:: Task data ::

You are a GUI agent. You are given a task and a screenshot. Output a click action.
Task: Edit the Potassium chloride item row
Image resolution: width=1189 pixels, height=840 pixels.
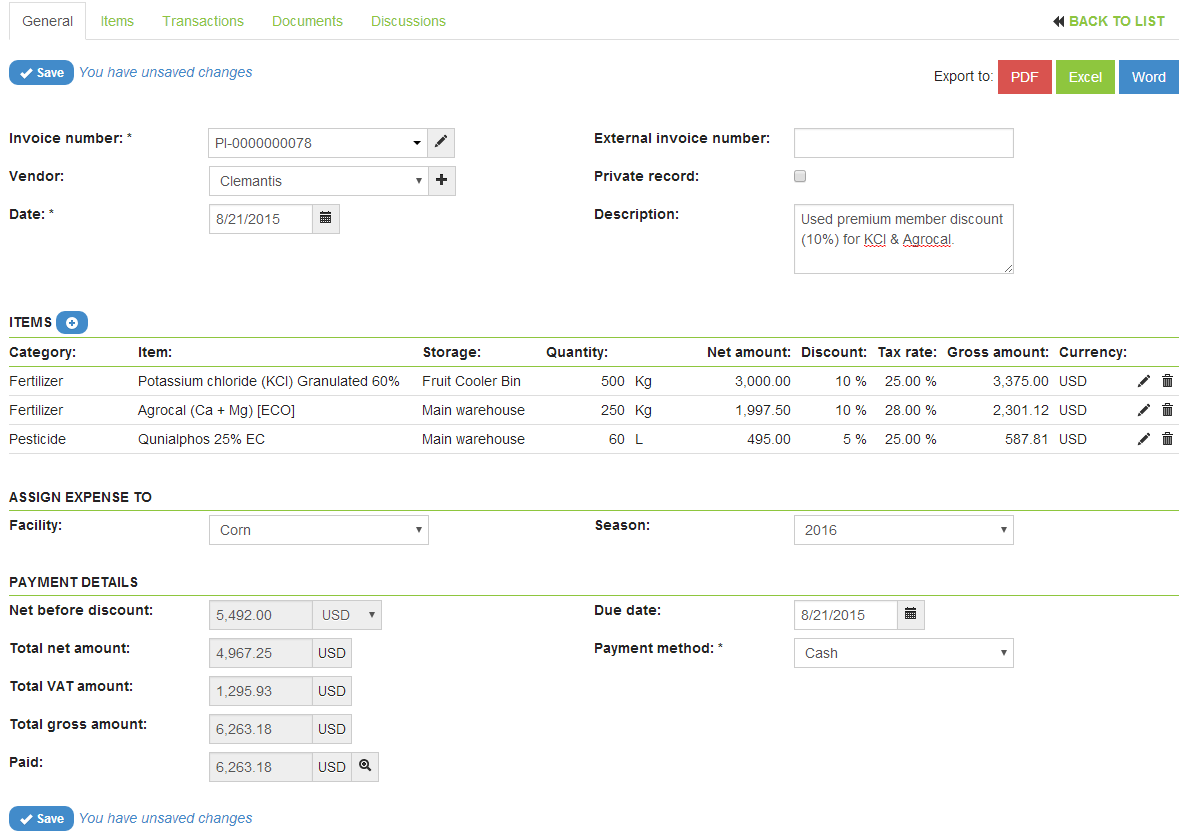click(x=1144, y=381)
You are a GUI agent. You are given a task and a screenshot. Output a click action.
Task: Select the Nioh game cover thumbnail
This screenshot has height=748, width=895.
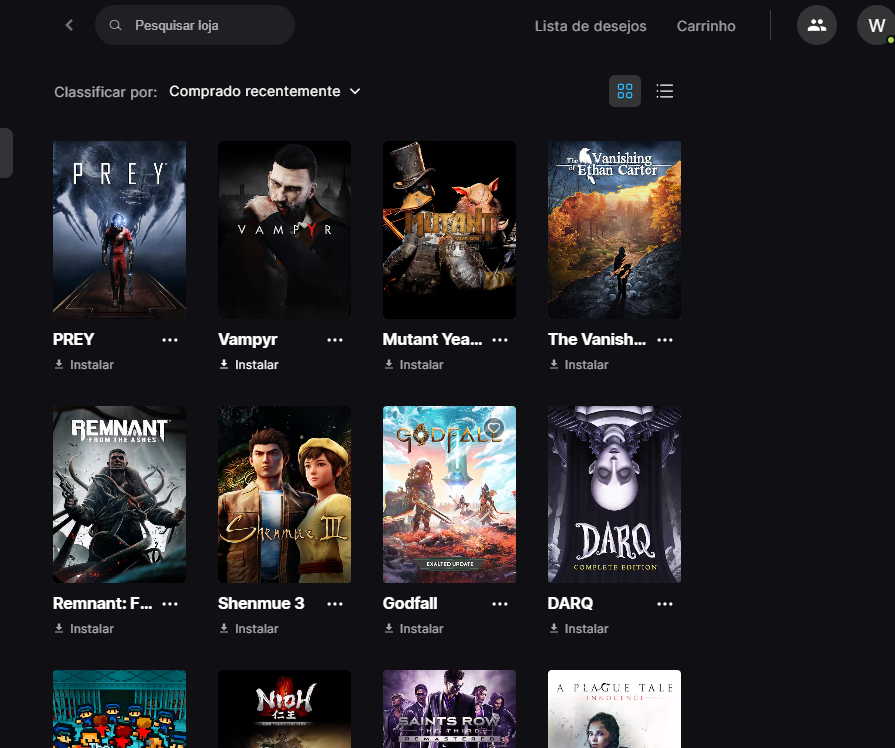pyautogui.click(x=284, y=708)
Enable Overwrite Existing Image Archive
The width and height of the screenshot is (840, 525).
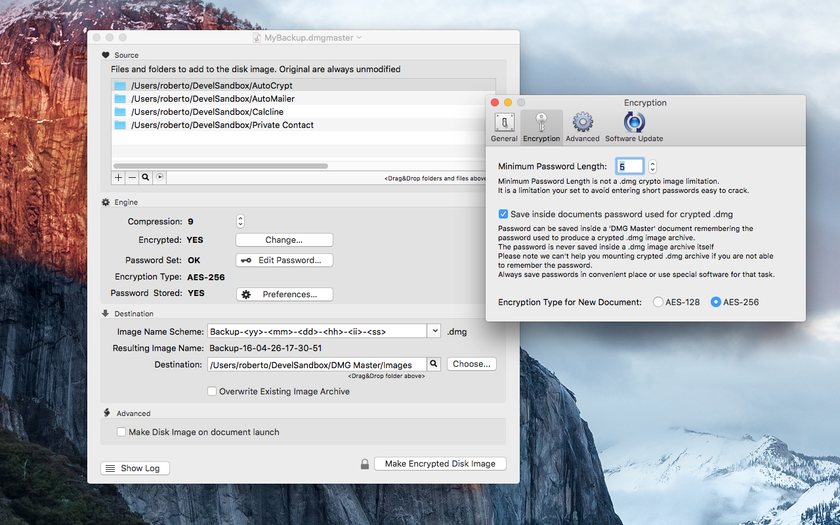tap(212, 392)
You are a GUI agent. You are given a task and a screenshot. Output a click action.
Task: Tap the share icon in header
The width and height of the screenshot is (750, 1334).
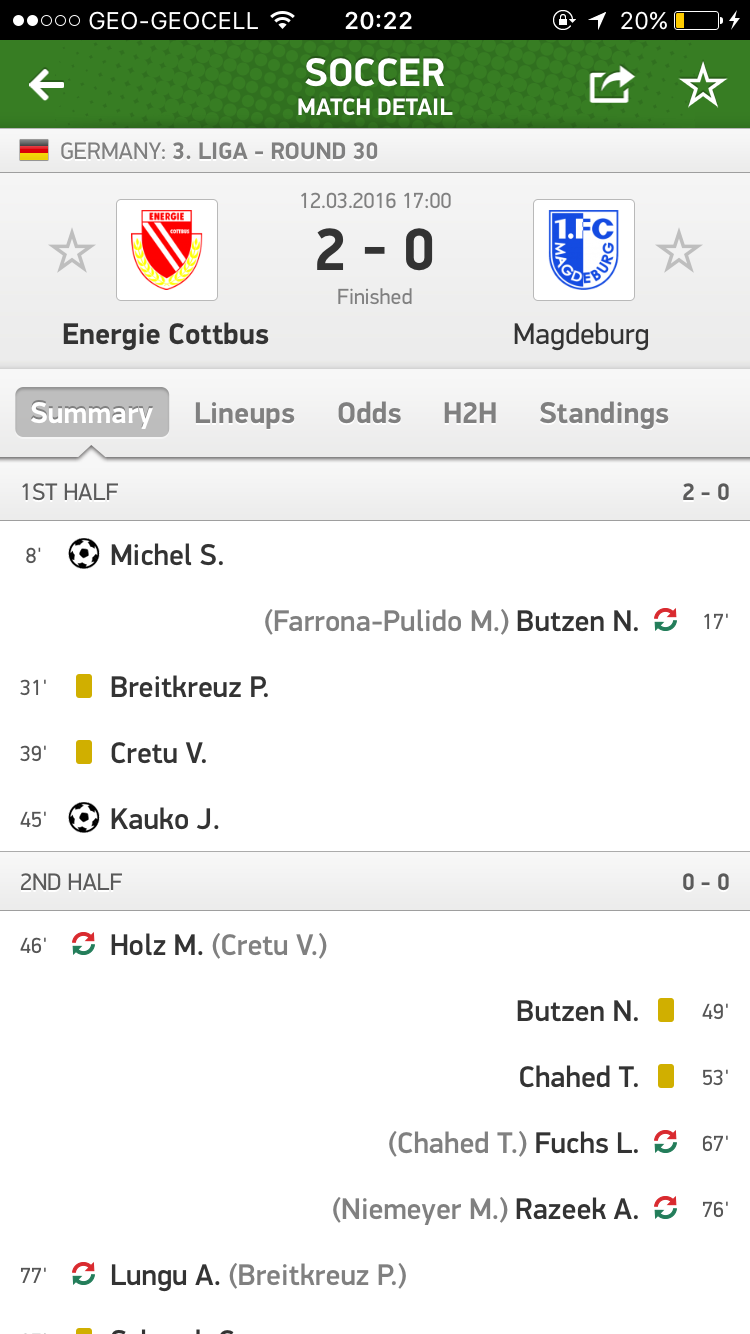(611, 86)
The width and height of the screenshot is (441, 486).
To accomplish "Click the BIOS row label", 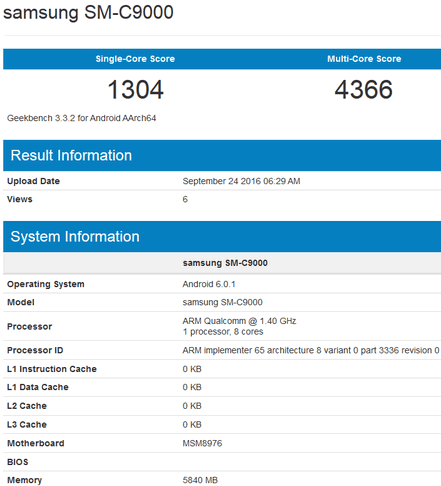I will (x=18, y=462).
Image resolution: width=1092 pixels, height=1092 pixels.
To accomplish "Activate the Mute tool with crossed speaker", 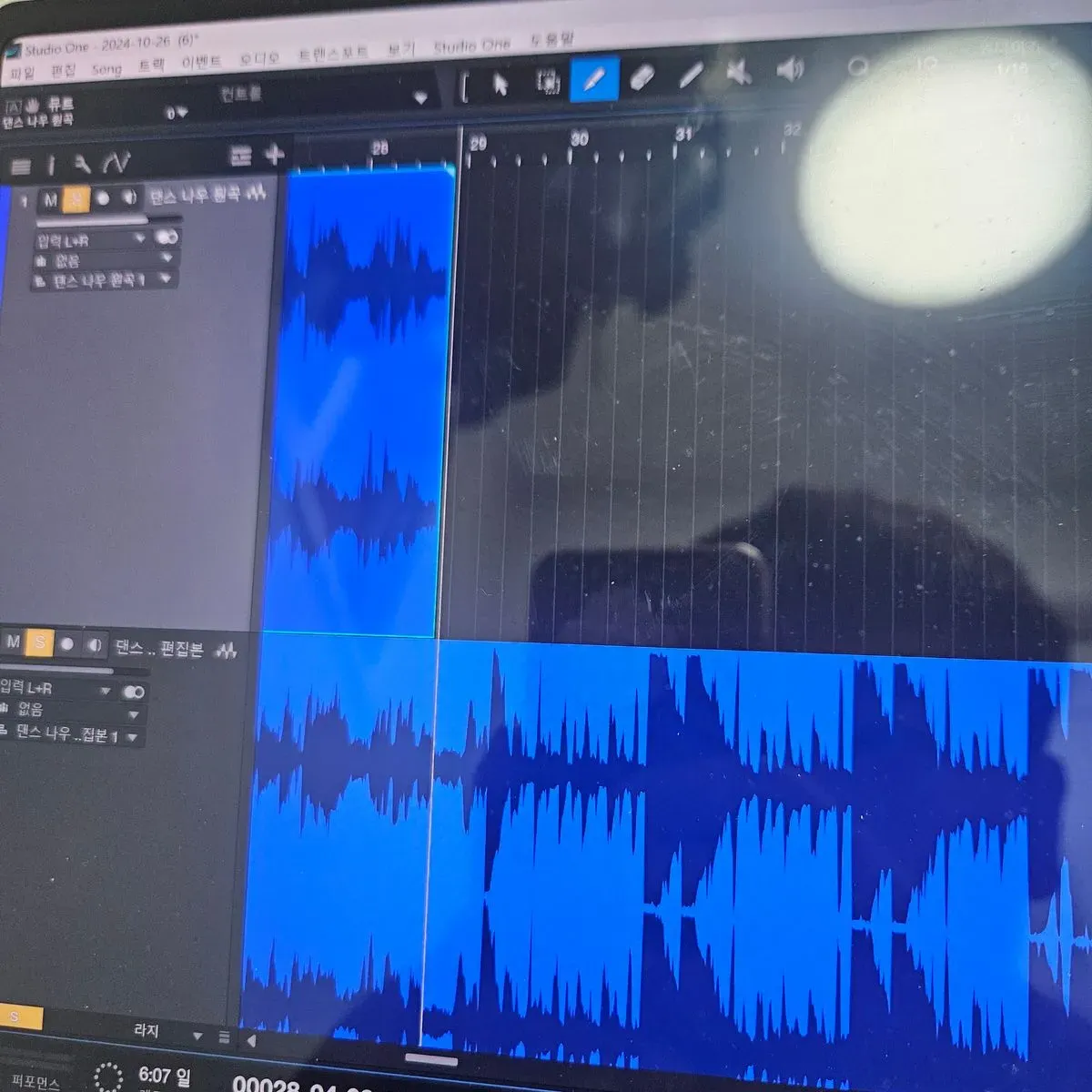I will [x=739, y=73].
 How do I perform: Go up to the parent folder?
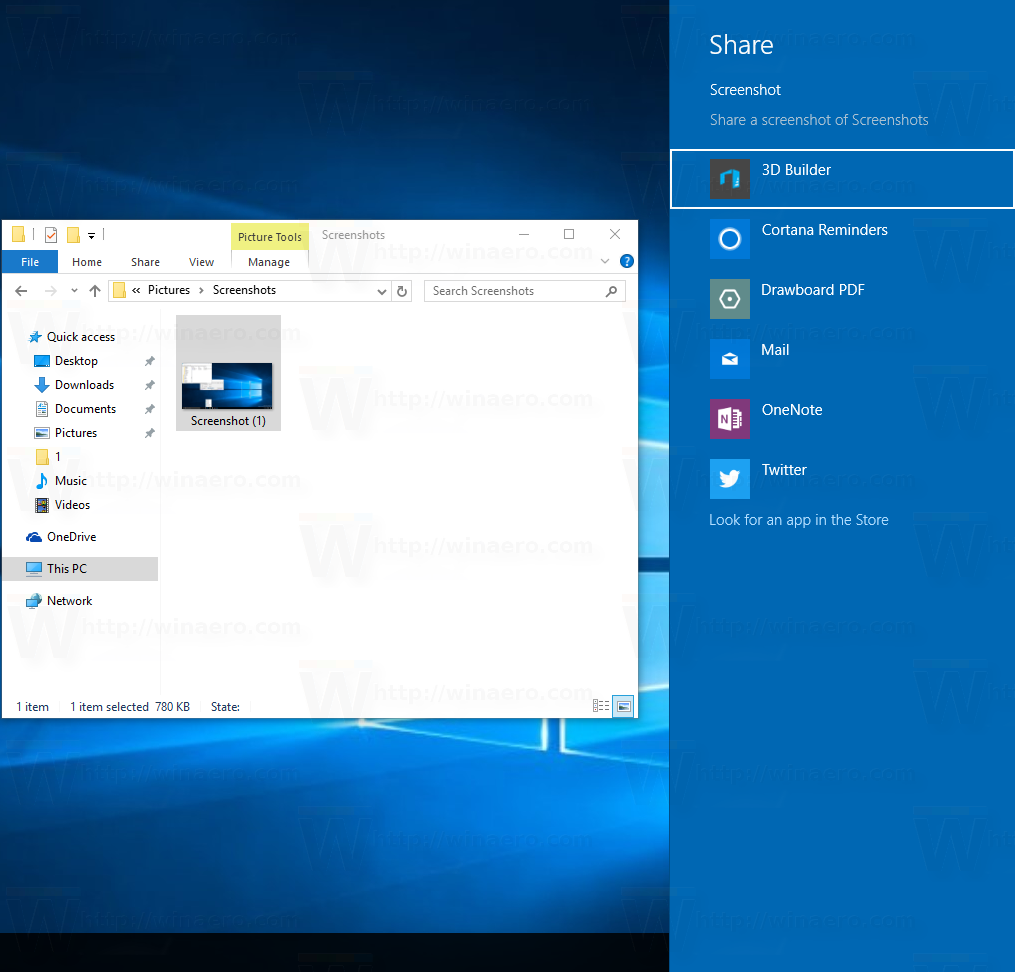(95, 291)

:::

• Work instruction: Reproduce only the lines from the beginning of the data through the line that contains "The width and height of the screenshot is (441, 486).", both included, and please drop the pictures.

• Output:
You are a GUI agent. You are given a task and a screenshot. Output a click action.
Task: Edit the Potassium chloride item row
Image resolution: width=1189 pixels, height=840 pixels.
click(x=1144, y=381)
You are a GUI agent. You are given a task and a screenshot. Output a click action.
Task: Select the Nioh game cover thumbnail
This screenshot has height=748, width=895.
pyautogui.click(x=284, y=708)
Enable Overwrite Existing Image Archive
The width and height of the screenshot is (840, 525).
tap(212, 392)
You are a GUI agent. You are given a task and a screenshot. Output a click action.
Task: Tap the share icon in header
The width and height of the screenshot is (750, 1334).
(611, 86)
The width and height of the screenshot is (441, 486).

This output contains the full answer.